Data Visualization: The Fast Road To Analysis

SAS’ approach relies heavily on data visualization, a type of query environment that enables end users to load data into the tool easily. The users can immediately start visualization processes and begin looking for insight.

It’s not like traditional BI, which requires the complex and tedious processes of defining relationships and filtering data based on pre-defined values. “You can click on tables and columns and names and variables and then, using charts and other graphics, you can perform things such as joins without spending a lot of time preparing the data,” says Green.

Analytics That Cross Industries And End-User Roles

The tools are applicable in virtually any industry that uses any type of data: Internet of Things information, customer transaction data and so on. SAS’ tools can perform relatively simple functions, such as basic reporting. They also can handle highly complex tasks that require data mining to detect subtle patterns—ones that emerge over months and years.

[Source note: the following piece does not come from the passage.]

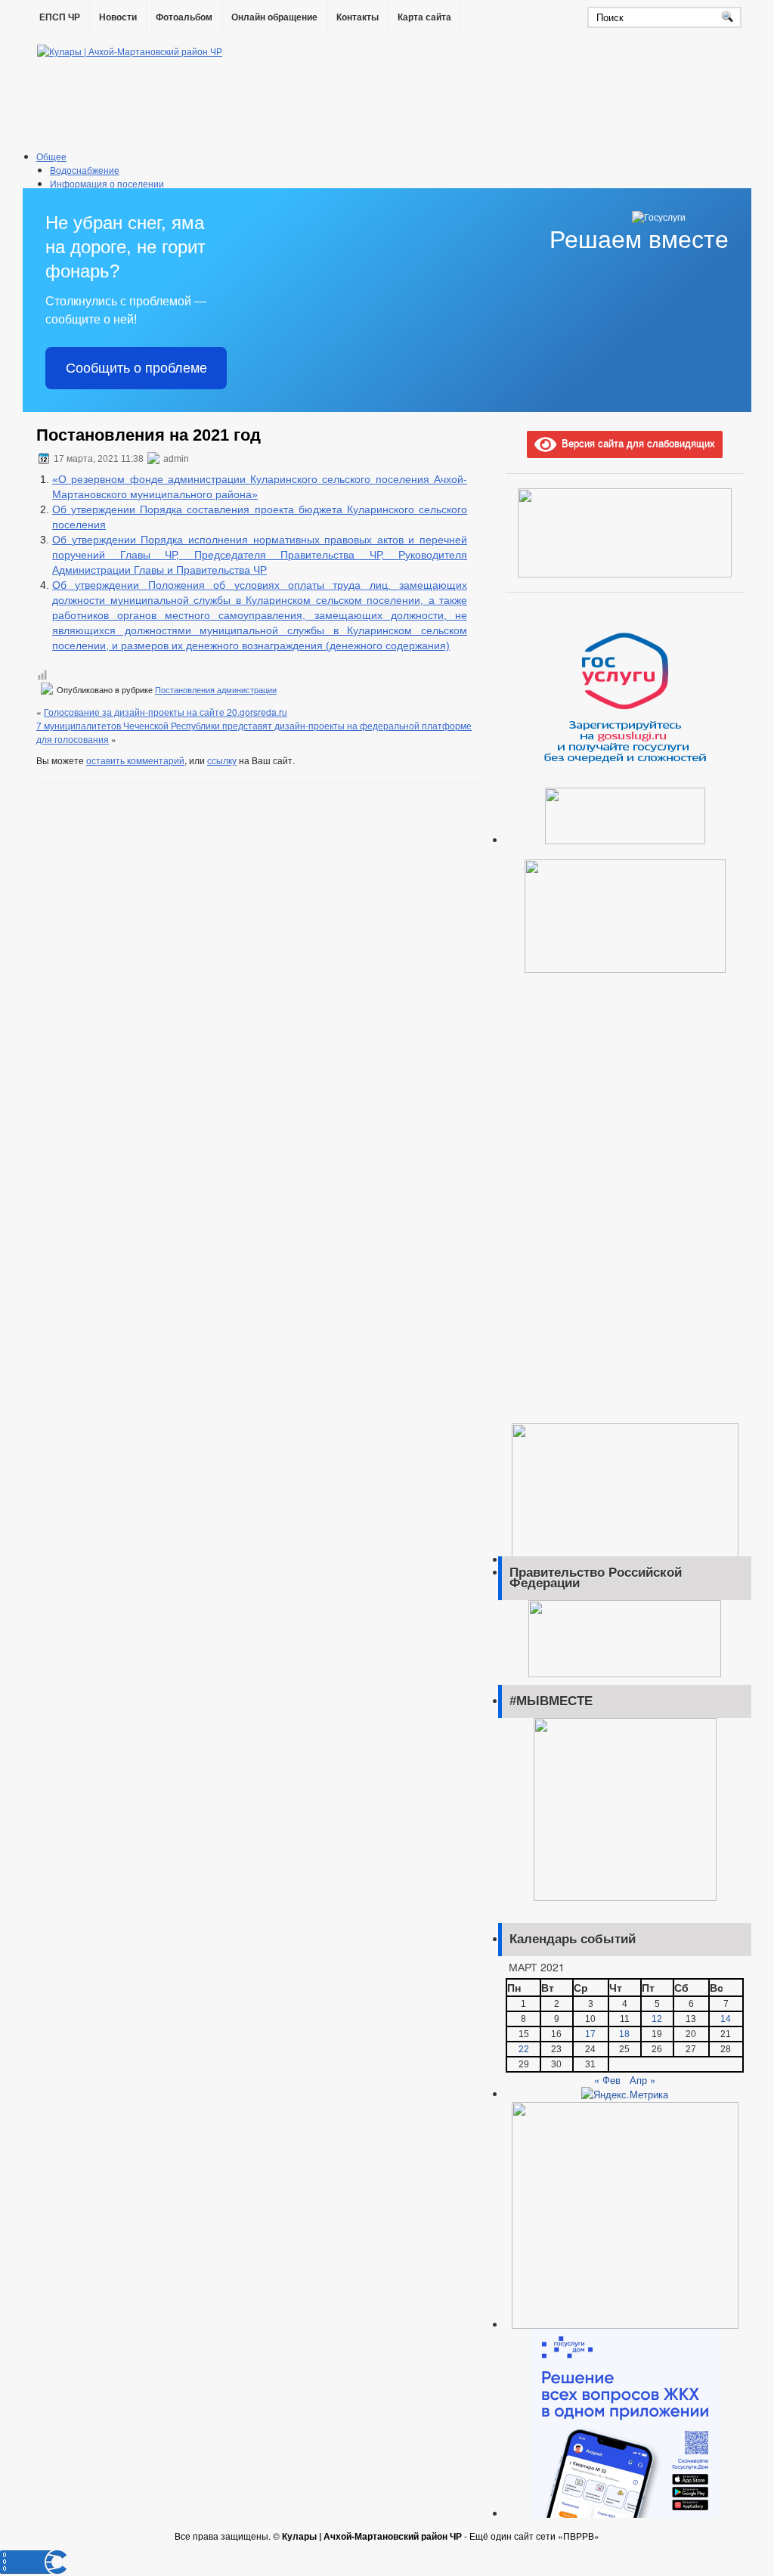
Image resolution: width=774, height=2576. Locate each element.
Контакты (357, 17)
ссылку (222, 760)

How the applications are leveraged depends on the end user’s technical chops. “You can look for phrases most frequently used in a Twitter stream,” she says, “from text-based documents generated from a call center log. You can discern between good customer feedback and bad feedback.”

Customer Choices And Relieving The IT/BI Burden

For deployment, there are a variety of options and licenses to choose from. You can use a single Windows-based server to run the tool in an on-premises deployment. Or you can leverage Amazon Web Services for public/private cloud deployment. SAS also integrates with popular productivity platforms, such as Microsoft Office.

This doesn’t replace internal IT at midsize enterprises. Rather, says Green, “It’s a way for IT to easily protect and manage the BI/analytics environment, the visualization processes, as well as the integrity of the data.”